◆ SET TASK
Render the records from the line containing "The height and width of the screenshot is (272, 144)." through the end of the records, both included, as a numbered list with blank lines omitted. Leave the pictures out of your answer.

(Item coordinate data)
--- Start ---

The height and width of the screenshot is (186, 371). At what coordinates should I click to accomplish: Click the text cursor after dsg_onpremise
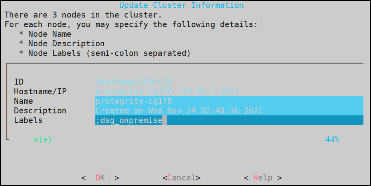point(164,120)
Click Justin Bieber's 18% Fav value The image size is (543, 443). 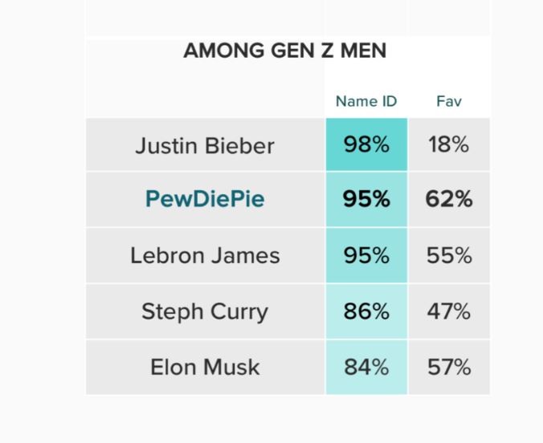click(449, 144)
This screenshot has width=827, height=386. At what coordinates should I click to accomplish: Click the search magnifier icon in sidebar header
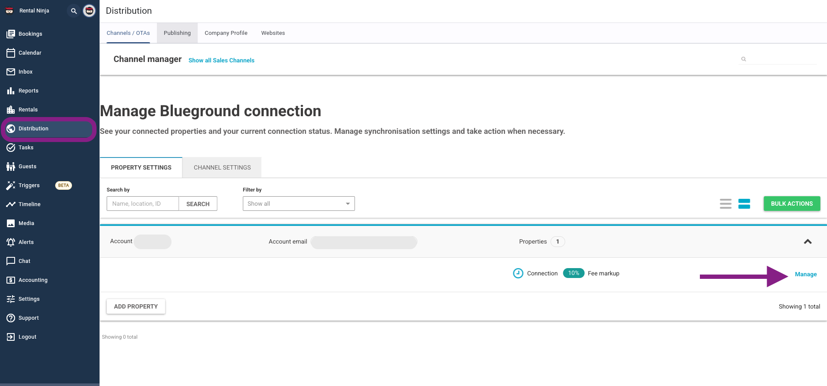(x=74, y=11)
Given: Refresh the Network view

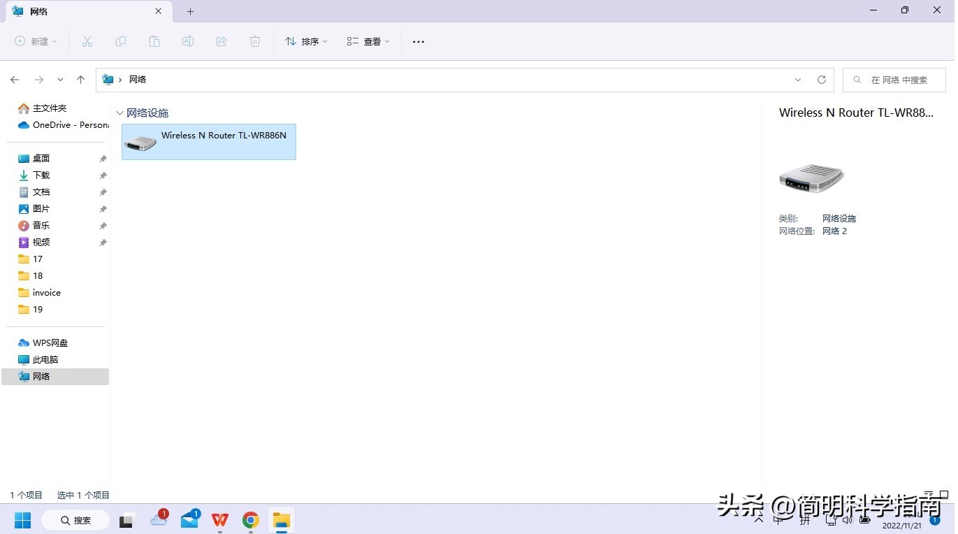Looking at the screenshot, I should pos(821,79).
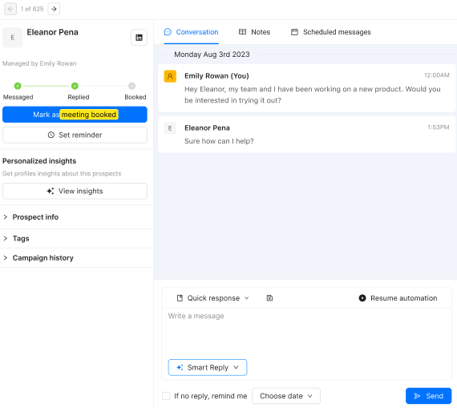Go to previous prospect with left arrow
This screenshot has width=457, height=408.
[x=10, y=9]
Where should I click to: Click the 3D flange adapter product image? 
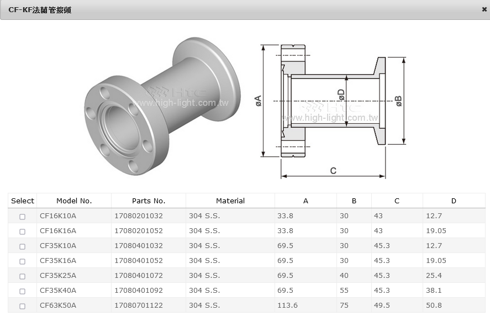(162, 105)
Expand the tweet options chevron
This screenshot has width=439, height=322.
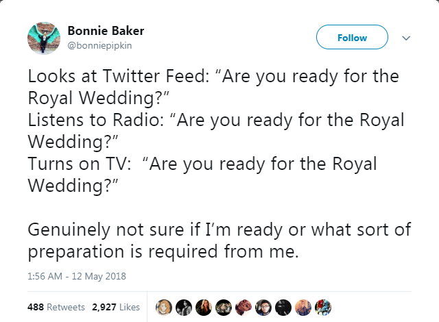point(405,38)
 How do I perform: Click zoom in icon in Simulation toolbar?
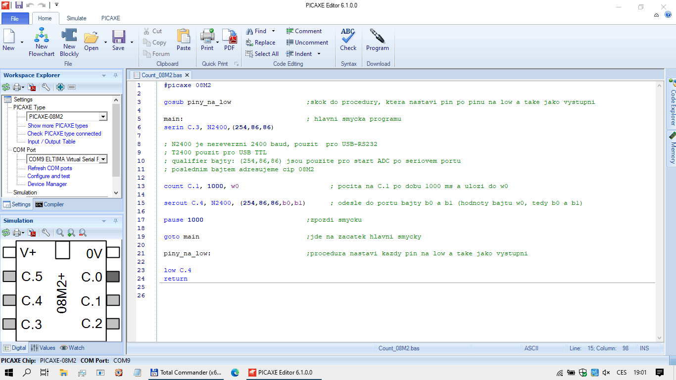click(x=71, y=233)
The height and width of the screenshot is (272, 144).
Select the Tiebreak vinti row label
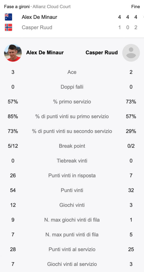pos(72,161)
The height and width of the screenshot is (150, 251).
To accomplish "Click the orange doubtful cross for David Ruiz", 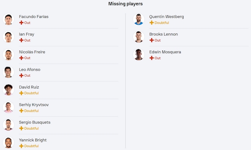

--- End ---

◆ WRITTEN ANSWER
1. The height and width of the screenshot is (272, 144).
2. Select the Tiebreak vinti row label
3. pos(72,161)
4. The height and width of the screenshot is (150, 251).
5. To accomplish "Click the orange doubtful cross for David Ruiz", 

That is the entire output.